Ils sont "très dangereux et n'ont aucune autorité morale ou religieuse", a clamé haut et fort cette éminente figure de l’islam de l’autre bout du monde en désignant ces mystérieux Cheikhs adeptes de la communication virtuelle, alarmé par la propagation sur le Net d’un islam évidé de sa substantifique moelle qui exerce une influence des plus néfastes sur des esprits impressionnables et en quête d’absolu.

Depuis Fairfield où il réside, Ibrahim Abou Mohammad a pris fait et cause pour ses frères chrétiens irakiens, chassés de chez eux sous les terribles menaces de l’Etat Islamique, joignant sa propre colère au concert de condamnations qui s’est élevé dans le monde musulman pour décrier un « djihad » macabre, dont les musulmans sont les premières victimes.

Souillant les enseignements de l’islam et galvaudant sa terminologie, l'Etat Islamique, cette appellation détournée sciemment de son sens originel à des fins politiques et terroristes, renvoie dans l’inconscient collectif à une époque harmonieuse où musulmans, chrétiens et juifs coexistaient en paix, ajoutant ainsi à la confusion générale, notamment parmi la jeune génération, à la consternation du Grand Mufti d’Australie qui ne cesse d’alerter sur ce terrifiant miroir aux alouettes.    

"Les musulmans, malheureusement, ont été les premières victimes du carnage disproportionné pendant plus d'une décennie, et aujourd'hui les autres croyants, y compris les chrétiens, particulièrement en Irak, sont la proie d'extrémistes violents. Ces criminels commettent des crimes contre l'humanité et des péchés contre Dieu.

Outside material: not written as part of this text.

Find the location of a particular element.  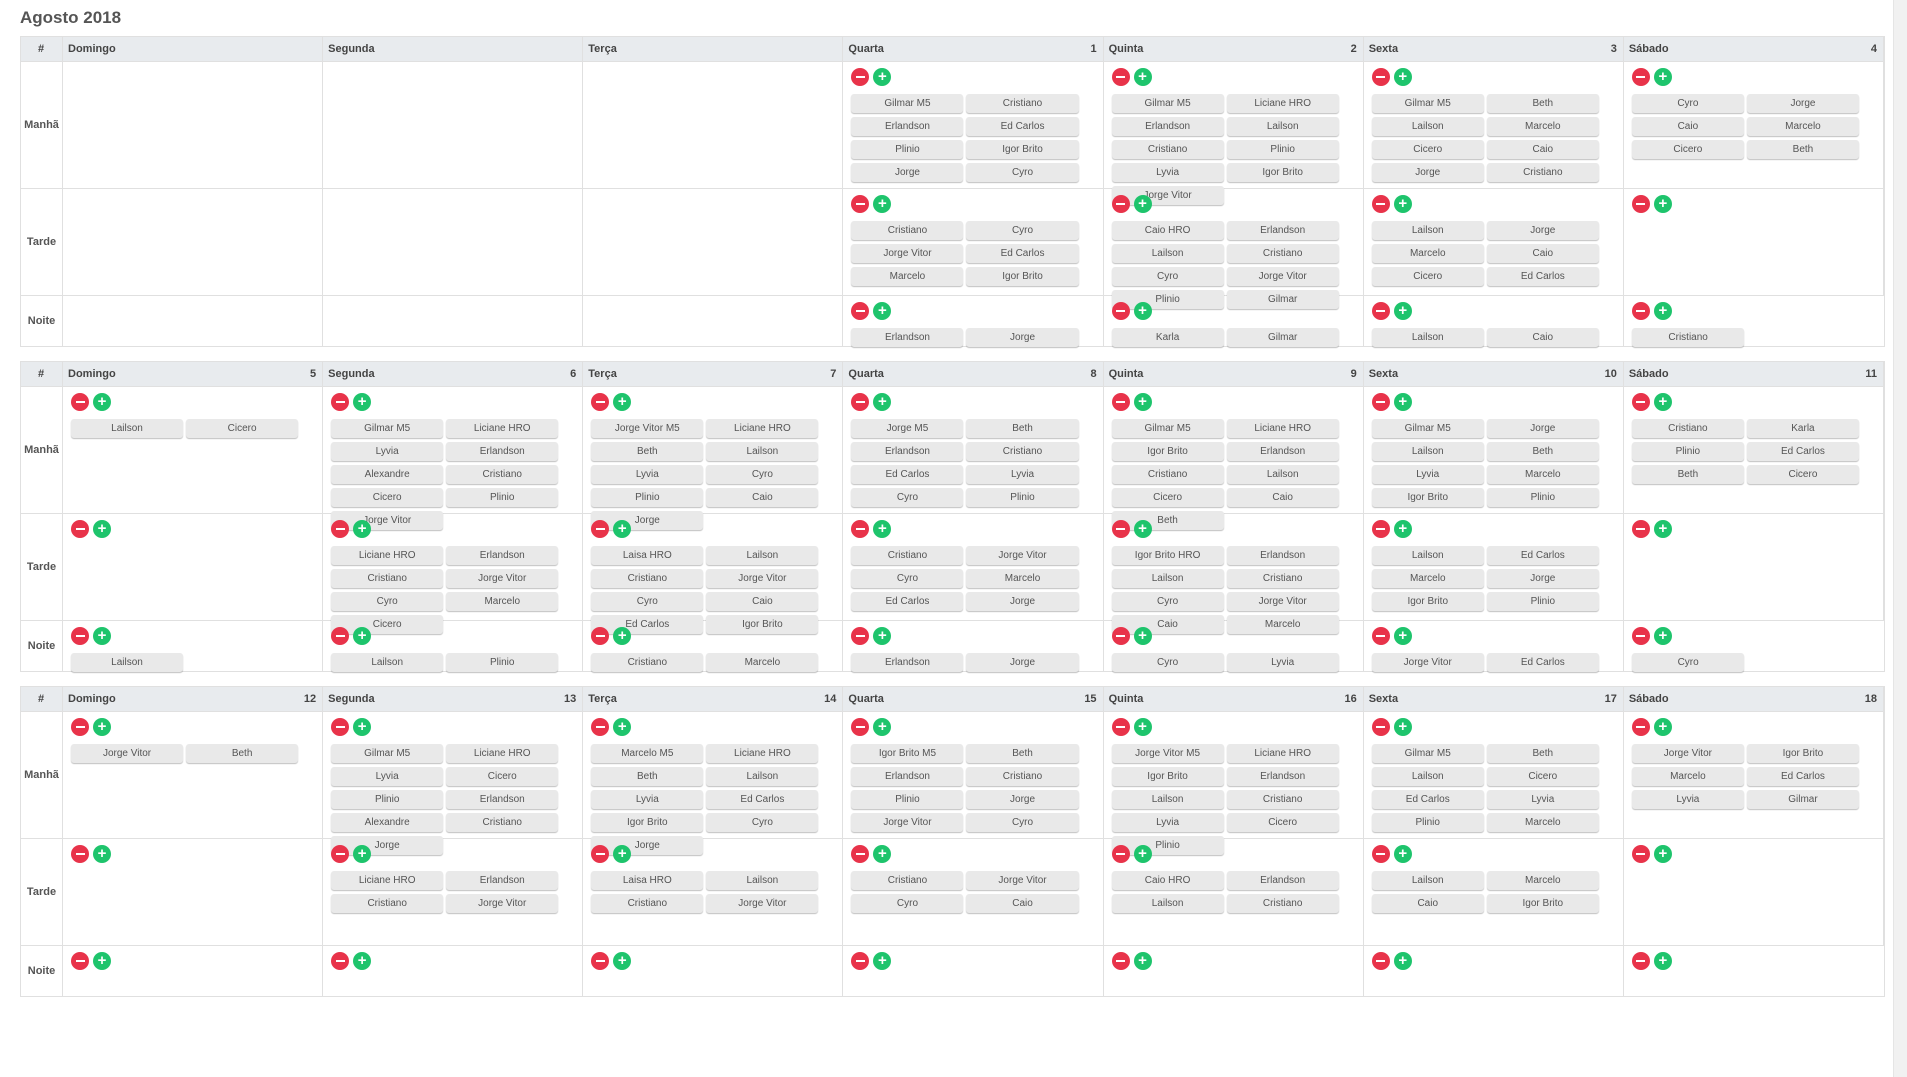

person-chip: Gilmar M5 is located at coordinates (388, 754).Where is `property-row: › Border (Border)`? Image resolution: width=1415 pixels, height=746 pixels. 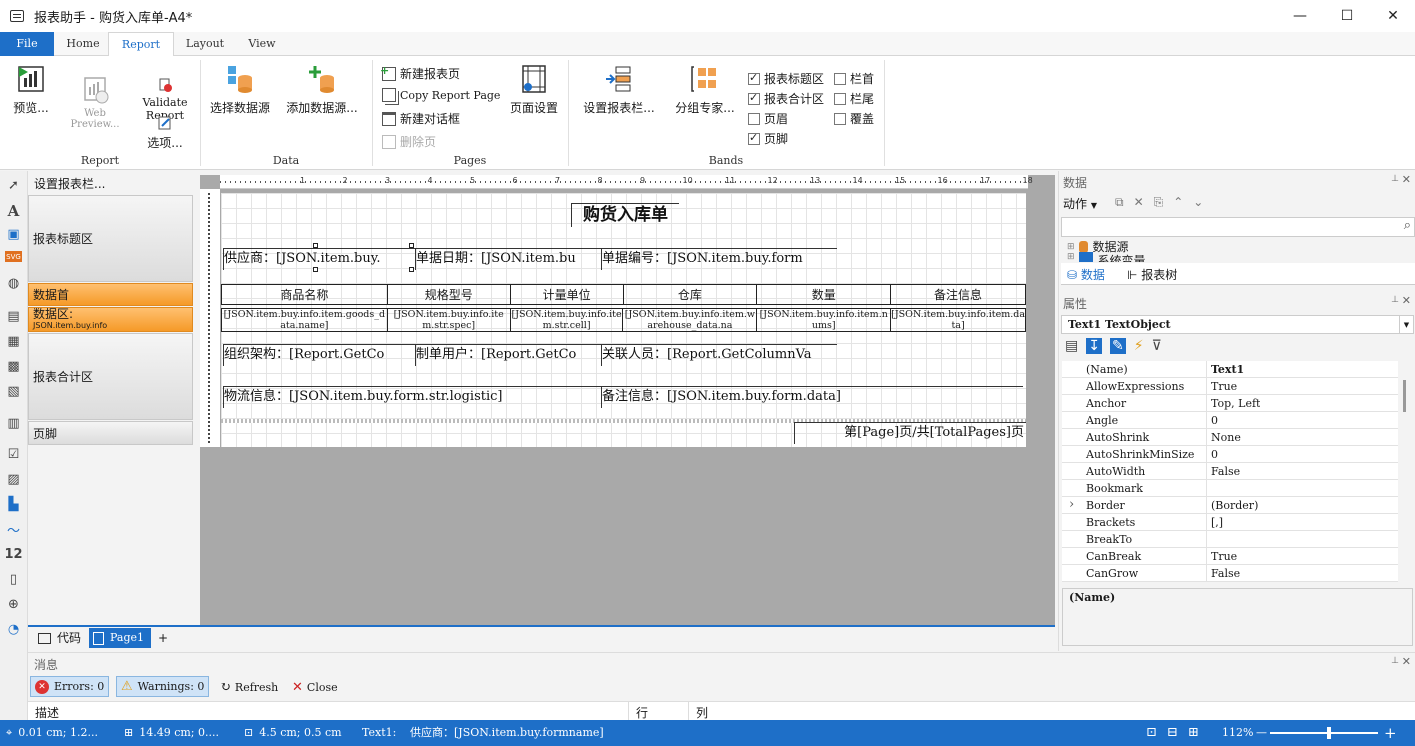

Expulsions forcées, menaces d'exécution et incendies de lieux de culte, y compris des églises, n'ont pas leur place dans aucune religion", a-t-il martelé la semaine dernière, en exhortant toutes les communautés de foi australiennes à faire cause commune contre le règne de la terreur imposé par l’Etat islamique.

Ibrahim Abou Mohammad est sur tous les fronts sous les cieux australiens qui pour être ensoleillés la plupart du temps n’en sont pas moins assombris par la montée de l’islamophobie vengeresse, exprimant son indignation à tous les micros et devant la représentation nationale face aux "mensonges éhontés et à la trahison de notre foi de la part de « djihadistes » sans foi ni loi".

"l’Etat Islamique n'est pas un état, il n'est pas islamique et il ne peut en aucune mesure se réclamer de l'islam ! Je l’ai répété à maintes reprises dans mes sermons et à la radio ou en présence de la communauté", a insisté le Grand Mufti d’Australie, avant de rappeler avec force une vérité par trop occultée : "L’Etat Islamique a tué plus plus de musulmans que de chrétiens. Ses combattants ont profondément blessé et meurtri l'Islam, et ce bien plus que toute autre foi, mais personne n'a relayé nos vives inquiétudes et notre immense émoi jusqu'à ce que les choses aient empiré."